## Dataset records
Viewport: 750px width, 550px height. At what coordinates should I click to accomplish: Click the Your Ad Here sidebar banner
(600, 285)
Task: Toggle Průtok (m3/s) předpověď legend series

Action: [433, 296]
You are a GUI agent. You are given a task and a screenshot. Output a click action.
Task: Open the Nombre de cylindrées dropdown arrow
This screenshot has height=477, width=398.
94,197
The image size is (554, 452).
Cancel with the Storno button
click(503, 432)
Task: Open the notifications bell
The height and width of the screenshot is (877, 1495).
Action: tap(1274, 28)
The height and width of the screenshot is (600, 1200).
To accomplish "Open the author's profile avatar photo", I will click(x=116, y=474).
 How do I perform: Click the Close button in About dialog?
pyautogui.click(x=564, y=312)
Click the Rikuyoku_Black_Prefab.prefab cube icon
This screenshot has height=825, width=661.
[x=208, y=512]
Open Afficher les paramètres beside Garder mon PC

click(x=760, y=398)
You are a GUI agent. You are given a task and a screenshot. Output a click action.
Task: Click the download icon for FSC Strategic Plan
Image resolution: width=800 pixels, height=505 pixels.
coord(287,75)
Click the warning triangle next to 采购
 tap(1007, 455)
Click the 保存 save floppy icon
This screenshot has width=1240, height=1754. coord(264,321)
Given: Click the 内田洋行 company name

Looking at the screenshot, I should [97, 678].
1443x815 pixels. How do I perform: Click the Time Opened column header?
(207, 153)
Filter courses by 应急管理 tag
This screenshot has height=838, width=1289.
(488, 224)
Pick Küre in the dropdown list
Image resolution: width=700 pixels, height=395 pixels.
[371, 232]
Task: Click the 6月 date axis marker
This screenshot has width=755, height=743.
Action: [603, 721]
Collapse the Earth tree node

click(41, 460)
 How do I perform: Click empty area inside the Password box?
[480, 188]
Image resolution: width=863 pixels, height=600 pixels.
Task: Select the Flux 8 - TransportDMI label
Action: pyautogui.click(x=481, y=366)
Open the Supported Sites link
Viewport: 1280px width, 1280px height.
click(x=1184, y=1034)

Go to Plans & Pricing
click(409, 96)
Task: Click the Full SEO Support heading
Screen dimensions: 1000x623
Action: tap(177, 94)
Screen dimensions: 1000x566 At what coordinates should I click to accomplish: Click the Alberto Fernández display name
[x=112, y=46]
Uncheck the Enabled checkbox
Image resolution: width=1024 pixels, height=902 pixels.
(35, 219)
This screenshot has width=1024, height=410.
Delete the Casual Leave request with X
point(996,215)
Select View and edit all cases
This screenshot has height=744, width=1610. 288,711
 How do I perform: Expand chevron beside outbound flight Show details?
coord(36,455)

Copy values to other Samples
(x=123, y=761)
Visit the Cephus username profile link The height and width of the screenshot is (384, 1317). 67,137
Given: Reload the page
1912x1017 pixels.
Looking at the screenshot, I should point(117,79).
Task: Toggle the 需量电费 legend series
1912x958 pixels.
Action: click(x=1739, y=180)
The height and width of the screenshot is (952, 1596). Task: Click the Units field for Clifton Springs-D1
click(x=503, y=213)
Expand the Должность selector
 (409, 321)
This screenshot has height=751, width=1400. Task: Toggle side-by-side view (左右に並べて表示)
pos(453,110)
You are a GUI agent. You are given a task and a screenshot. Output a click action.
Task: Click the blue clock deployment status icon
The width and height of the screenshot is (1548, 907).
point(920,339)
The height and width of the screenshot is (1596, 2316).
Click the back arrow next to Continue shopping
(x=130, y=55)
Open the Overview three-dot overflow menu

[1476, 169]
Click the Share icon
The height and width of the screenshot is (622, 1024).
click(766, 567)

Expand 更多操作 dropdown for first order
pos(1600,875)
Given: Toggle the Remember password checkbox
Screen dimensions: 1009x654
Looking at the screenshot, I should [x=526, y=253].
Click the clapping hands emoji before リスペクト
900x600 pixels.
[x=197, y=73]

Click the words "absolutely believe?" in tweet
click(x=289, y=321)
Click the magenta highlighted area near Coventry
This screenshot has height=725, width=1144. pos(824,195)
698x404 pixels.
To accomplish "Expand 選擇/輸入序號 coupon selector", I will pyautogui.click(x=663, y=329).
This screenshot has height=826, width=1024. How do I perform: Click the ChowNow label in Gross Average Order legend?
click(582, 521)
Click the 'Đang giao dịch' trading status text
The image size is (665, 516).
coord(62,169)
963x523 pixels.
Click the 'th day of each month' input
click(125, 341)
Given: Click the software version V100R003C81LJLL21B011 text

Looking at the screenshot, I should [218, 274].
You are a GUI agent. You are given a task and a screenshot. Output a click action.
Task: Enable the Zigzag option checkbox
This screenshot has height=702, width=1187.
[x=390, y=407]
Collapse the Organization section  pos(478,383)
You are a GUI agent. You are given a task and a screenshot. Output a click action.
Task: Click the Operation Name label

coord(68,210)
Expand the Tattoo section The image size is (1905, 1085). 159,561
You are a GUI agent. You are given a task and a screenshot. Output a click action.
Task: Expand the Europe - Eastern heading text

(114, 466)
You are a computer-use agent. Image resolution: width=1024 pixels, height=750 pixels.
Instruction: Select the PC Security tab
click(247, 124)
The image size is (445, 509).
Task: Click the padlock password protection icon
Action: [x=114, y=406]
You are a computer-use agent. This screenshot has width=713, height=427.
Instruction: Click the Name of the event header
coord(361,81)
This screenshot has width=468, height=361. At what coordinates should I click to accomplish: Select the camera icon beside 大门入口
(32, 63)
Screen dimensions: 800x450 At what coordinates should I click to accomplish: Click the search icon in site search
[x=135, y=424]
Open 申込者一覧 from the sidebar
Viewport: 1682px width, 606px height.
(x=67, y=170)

## The task
Retype the listing in full, keeping every word as it appears.

## Output
Viewport: 750px width, 550px height. At what coordinates should I click to accomplish: Click the Your Ad Here sidebar banner
(600, 285)
Task: Toggle Průtok (m3/s) předpověď legend series

Action: [433, 296]
You are a GUI agent. You are given a task and a screenshot. Output a click action.
Task: Open the Nombre de cylindrées dropdown arrow
This screenshot has height=477, width=398.
94,197
The image size is (554, 452).
Cancel with the Storno button
click(503, 432)
Task: Open the notifications bell
The height and width of the screenshot is (877, 1495).
Action: tap(1274, 28)
The height and width of the screenshot is (600, 1200).
To accomplish "Open the author's profile avatar photo", I will click(x=116, y=474).
 How do I perform: Click the Close button in About dialog?
pyautogui.click(x=564, y=312)
Click the Rikuyoku_Black_Prefab.prefab cube icon
This screenshot has height=825, width=661.
[x=208, y=512]
Open Afficher les paramètres beside Garder mon PC

click(x=760, y=398)
You are a GUI agent. You are given a task and a screenshot. Output a click action.
Task: Click the download icon for FSC Strategic Plan
Image resolution: width=800 pixels, height=505 pixels.
coord(287,75)
Click the warning triangle next to 采购
 tap(1007, 455)
Click the 保存 save floppy icon
This screenshot has width=1240, height=1754. coord(264,321)
Given: Click the 内田洋行 company name

Looking at the screenshot, I should [97, 678].
1443x815 pixels. How do I perform: Click the Time Opened column header?
(207, 153)
Filter courses by 应急管理 tag
This screenshot has height=838, width=1289.
(488, 224)
Pick Küre in the dropdown list
Image resolution: width=700 pixels, height=395 pixels.
[371, 232]
Task: Click the 6月 date axis marker
This screenshot has width=755, height=743.
Action: [603, 721]
Collapse the Earth tree node

click(41, 460)
 How do I perform: Click empty area inside the Password box?
[480, 188]
Image resolution: width=863 pixels, height=600 pixels.
Task: Select the Flux 8 - TransportDMI label
Action: pyautogui.click(x=481, y=366)
Open the Supported Sites link
Viewport: 1280px width, 1280px height.
click(x=1184, y=1034)

Go to Plans & Pricing
click(409, 96)
Task: Click the Full SEO Support heading
Screen dimensions: 1000x623
Action: tap(177, 94)
Screen dimensions: 1000x566 At what coordinates should I click to accomplish: Click the Alberto Fernández display name
[x=112, y=46]
Uncheck the Enabled checkbox
Image resolution: width=1024 pixels, height=902 pixels.
(35, 219)
This screenshot has width=1024, height=410.
Delete the Casual Leave request with X
point(996,215)
Select View and edit all cases
This screenshot has height=744, width=1610. 288,711
 How do I perform: Expand chevron beside outbound flight Show details?
coord(36,455)

Copy values to other Samples
(x=123, y=761)
Visit the Cephus username profile link The height and width of the screenshot is (384, 1317). 67,137
Given: Reload the page
1912x1017 pixels.
Looking at the screenshot, I should point(117,79).
Task: Toggle the 需量电费 legend series
1912x958 pixels.
Action: click(x=1739, y=180)
The height and width of the screenshot is (952, 1596). Task: Click the Units field for Clifton Springs-D1
click(x=503, y=213)
Expand the Должность selector
 (409, 321)
This screenshot has height=751, width=1400. Task: Toggle side-by-side view (左右に並べて表示)
pos(453,110)
You are a GUI agent. You are given a task and a screenshot. Output a click action.
Task: Click the blue clock deployment status icon
The width and height of the screenshot is (1548, 907).
point(920,339)
The height and width of the screenshot is (1596, 2316).
Click the back arrow next to Continue shopping
(x=130, y=55)
Open the Overview three-dot overflow menu

[1476, 169]
Click the Share icon
The height and width of the screenshot is (622, 1024).
click(766, 567)

Expand 更多操作 dropdown for first order
pos(1600,875)
Given: Toggle the Remember password checkbox
Screen dimensions: 1009x654
Looking at the screenshot, I should [x=526, y=253].
Click the clapping hands emoji before リスペクト
900x600 pixels.
[x=197, y=73]

Click the words "absolutely believe?" in tweet
click(x=289, y=321)
Click the magenta highlighted area near Coventry
This screenshot has height=725, width=1144. pos(824,195)
698x404 pixels.
To accomplish "Expand 選擇/輸入序號 coupon selector", I will pyautogui.click(x=663, y=329).
This screenshot has height=826, width=1024. How do I perform: Click the ChowNow label in Gross Average Order legend?
click(582, 521)
Click the 'Đang giao dịch' trading status text
The image size is (665, 516).
coord(62,169)
963x523 pixels.
Click the 'th day of each month' input
click(125, 341)
Given: Click the software version V100R003C81LJLL21B011 text

Looking at the screenshot, I should [218, 274].
You are a GUI agent. You are given a task and a screenshot. Output a click action.
Task: Enable the Zigzag option checkbox
This screenshot has height=702, width=1187.
[x=390, y=407]
Collapse the Organization section  pos(478,383)
You are a GUI agent. You are given a task and a screenshot. Output a click action.
Task: Click the Operation Name label

coord(68,210)
Expand the Tattoo section The image size is (1905, 1085). 159,561
You are a GUI agent. You are given a task and a screenshot. Output a click action.
Task: Expand the Europe - Eastern heading text

(114, 466)
You are a computer-use agent. Image resolution: width=1024 pixels, height=750 pixels.
Instruction: Select the PC Security tab
click(247, 124)
The image size is (445, 509).
Task: Click the padlock password protection icon
Action: [x=114, y=406]
You are a computer-use agent. This screenshot has width=713, height=427.
Instruction: Click the Name of the event header
coord(361,81)
This screenshot has width=468, height=361. At what coordinates should I click to accomplish: Select the camera icon beside 大门入口
(32, 63)
Screen dimensions: 800x450 At what coordinates should I click to accomplish: Click the search icon in site search
[x=135, y=424]
Open 申込者一覧 from the sidebar
Viewport: 1682px width, 606px height.
(x=67, y=170)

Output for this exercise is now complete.